Self-locking relay connection diagram for gas boiler

Musa asks:

Good afternoon to you. The third day I am looking for a solution to the problem, help. The question is this, from time to time they turn off the electricity in our city. My aunt has gas heating at home, the boiler is a converted coal stove, gas is supplied, a burner is installed. There used to be an open heating system with cast iron batteries, now closed with bimetal batteries. There is a circulation pump. Pvc pipes. It does not work without a pump because there is no circulation. One night when she was asleep, the lights were turned off and the pump stopped working and the gas burner was gone, since there was no automation. As a result, the water boiled and the pvc pipe burst. An elderly aunt, lives alone. This clap from the pipe rupture scared her very much and now she is afraid to leave the boiler on at night.

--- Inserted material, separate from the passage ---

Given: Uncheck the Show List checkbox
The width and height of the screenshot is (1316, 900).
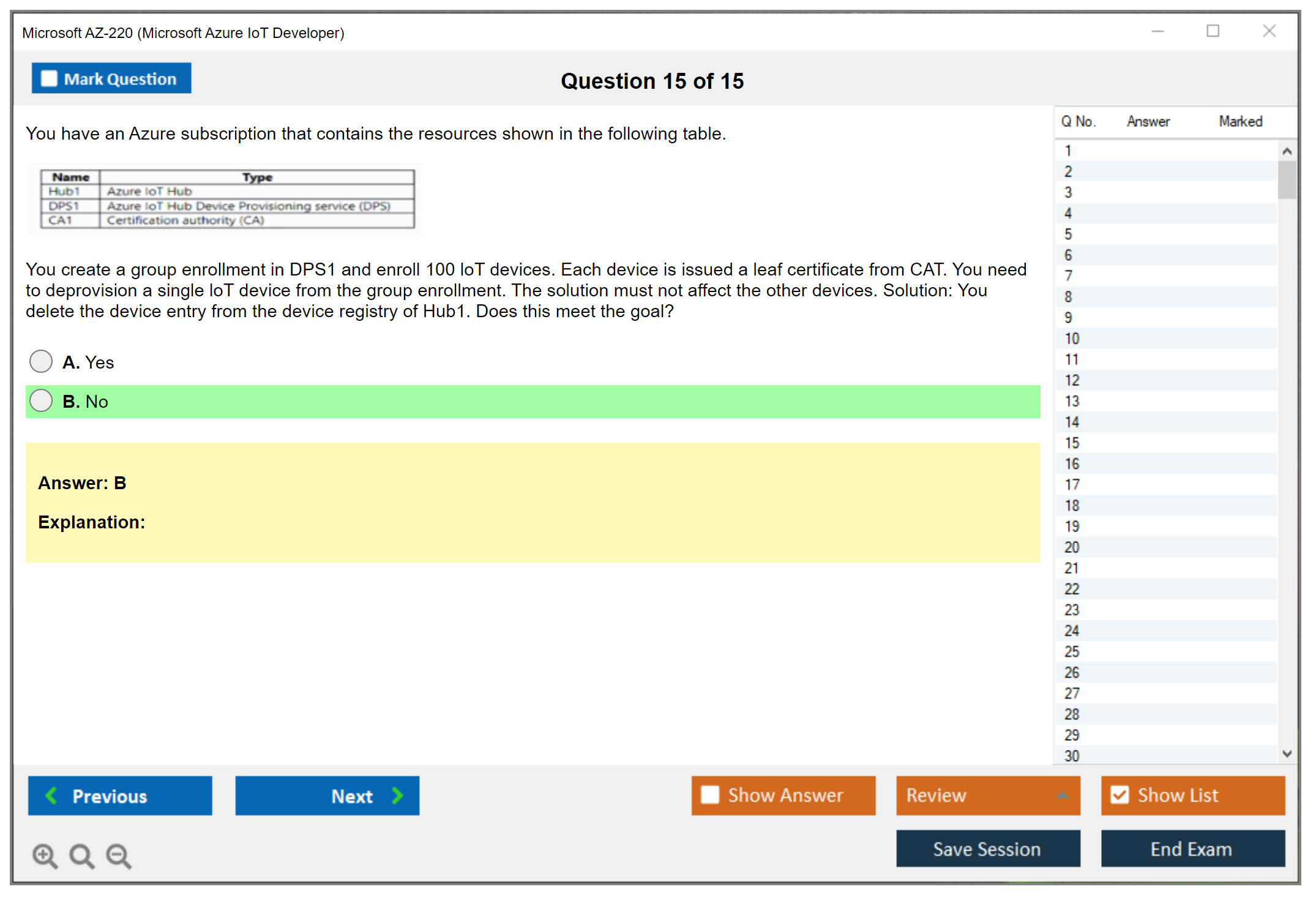Looking at the screenshot, I should tap(1120, 795).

I bought her a solenoid valve for gas, installed it on the gas supply pipe and from it to the boiler. Everything works, unplugged from the outlet, it works and shuts off the gas supply, so the flame goes out all right. But when it is plugged into the outlet, it is on and gas is supplied, and the boiler has already gone out and since there is no automation in the boiler, then the gas does not ignite and does not block in the boiler and simply goes into the chimney, which is both dangerous and costly. What now I need, I need some kind of device that will turn off the current supply to the solenoid valve if the electricity in the network suddenly turns off. It is necessary that it manually turn on the current supply to the solenoid valve. Something like a circuit breaker if electricity was lost in it but did not close it when electricity appeared in the circuit, but it was necessary to manually turn it on, such as a light switch. Sorry for the confusion, I cannot formulate the question more precisely.

The question is answered: Alexander Myasoedov

good day

A simple option is to put an undervoltage release on the machine, and connect the valve through a low-power machine.

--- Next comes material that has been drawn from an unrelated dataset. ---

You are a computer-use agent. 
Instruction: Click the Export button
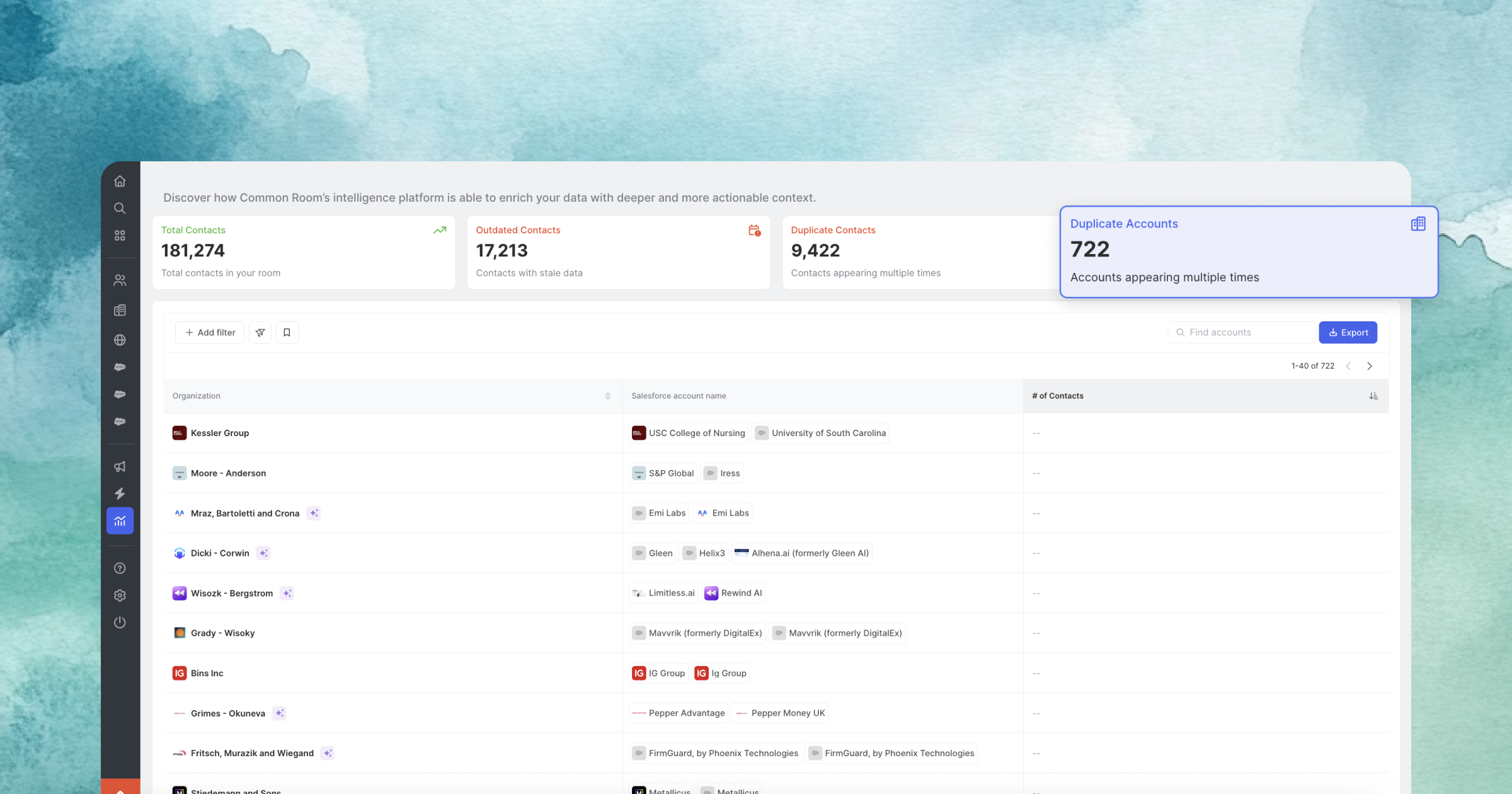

The tricky option is to find a polarized relay. It is triggered when a voltage of a certain polarity is applied.

There are also such devices as indicating relays, or, as they are also called "Blinkers" - they work and until you return them to their original position with your hands, they do not supply voltage to the circuit.

And finally, the correct and classic option is a relay or self-retaining starter. The actuator for the valve is redundant, but the relay is what you need. For this you need a relay with two groups of normally open contacts with a 220V coil. I am attaching the diagram.

To choose the right one, as an option, you can look at the catalog of the Finder company or any others. If you don't find it with a 220V coil, then take it for 12V, you can even have two car relays connected in parallel, the circuit itself will not change much.

The buttons also need 2 “stop” normally closed (contacts are closed when you don’t press on it), and “start” normally open (like on a doorbell). But in fact, you don't really need a "stop". Only if you just extinguish the boiler, but you can do this with a plug and simply unplug it. If the power of the relay allows, then you can connect the valve together with the pump to it. Look at the current.